© JUNGE FREIHEIT Verlag GmbH & Co. KG www.jungefreiheit.de 12/23 / 17. März 2023

Zwischen Reichstag und Kanzleramt
Werben in eigener Sache
Paul Rosen

Klappern gehört zum Handwerk, weiß der Volksmund schon lange. Auch bei der Bundesregierung hat Werbung für die eigene Politik einen sehr hohen Stellenwert. Nach einer Untersuchung des Bundes der Steuerzahler lagen die Ausgaben der Bundesministerien für Werbe- und Kommunikationsagenturen 2017 noch bei 42,4 Millionen Euro. Bis Ende 2021 sollen diese Ausgaben auf 67,2 Millionen Euro gestiegen sein. Dabei dürfte es sich nur um die Spitze des Eisbergs handeln, denn eigene Kosten der Ministerien zum Beispiel für Planstellen in den Ministerien oder die 530 Stellen im Bundespresseamt sind in dieser Zahl noch nicht einmal enthalten.

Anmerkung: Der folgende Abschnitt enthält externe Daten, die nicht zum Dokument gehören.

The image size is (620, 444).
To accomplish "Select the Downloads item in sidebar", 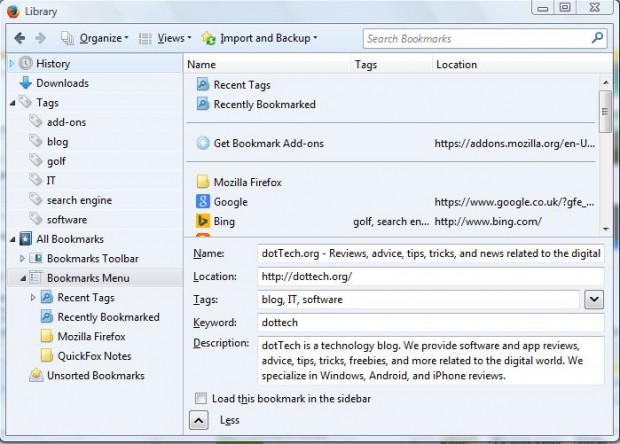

Und in diesem Jahr sollen die Ausgaben für Öffentlichkeit noch weiter wachsen. Das Arbeitsministerium will elf Millionen Euro für Maßnahmen der Öffentlichkeitsarbeit ausgeben. Dazu gehören neben Publikationen Ausgaben für ein Bürgertelefon, Online-Auftritte, Social-Media-Kanäle und Veranstaltungen. Selbst Filme werden gedreht. Wenn Arbeitsminister Hubertus Heil (SPD) irgendwo einen Betrieb besichtigt und dort die Vorteile des Mindestlohns lobt, darf man sicher sein, daß ein dort gedrehtes Video seinen Weg ins Internet findet – alles auf Kosten der Steuerzahler.

Wenn auf dem besonders bei jungen Menschen beliebten Internetkanal TikTok ein sogenannter Influencer etwas über Finanzpolitik oder die Gefahren der Geldwäschekriminalität erzählt, kann man davon ausgehen, daß der Influencer Geld aus dem Staatshaushalt erhält. In diesem Fall von Finanzminister Christian Lindner (FDP), dessen Haus für TikTok 12.000 Euro ausgegeben haben will. So finden sich Videos von Lindner, in denen er für den Abbau der kalten Progression bei der Einkommensteuer wirbt. Es sind also stets die Lieblingsprojekte der jeweiligen Politiker, und die vom Bundesverfassungsgericht gezogenen Grenzen zwischen notwendiger Information der Bürger und verbotener Wahlwerbung verschwimmen hier sehr leicht.

Einen besonders krassen Fall gab es bei Innenministerin Nancy Faeser (SPD), die auch Spitzenkandidatin für die hessische Landtagswahl ist. Sie läßt den bisher vom Bundesinnenministerium betriebenen Twitter-Account jetzt von ihrer Partei betreiben (JF 8/23). Seitdem vermischen sich auf dem Kanal Informationen über Regierungs- und SPD-Politik. Mehrere Juristen äußerten die Auffassung, Faeser habe damit kurz vor Beginn der heißen Phase des Wahlkampfs die vom Verfassungsgericht gesetzten Grenzen überschritten.

Ein anderer in der Öffentlichkeit kaum beachteter Aspekt der Öffentlichkeitsarbeit der Bundesregierung sind die Auftragnehmer, die die Beiträge produzieren. Hier fallen immer wieder den Grünen nahestehende Firmen und Vereine als Empfänger staatlicher Mittel auf. Eines der jüngsten Beispiele ist das Portal „Ukraine verstehen“, das von der Bundesregierung bisher mit 130.800 Euro gefördert wurde. Hinter der Website steht das „Zentrum Liberale Moderne“ – gegründet von den grünen Urgesteinen Marieluise Beck und Ralf Fücks.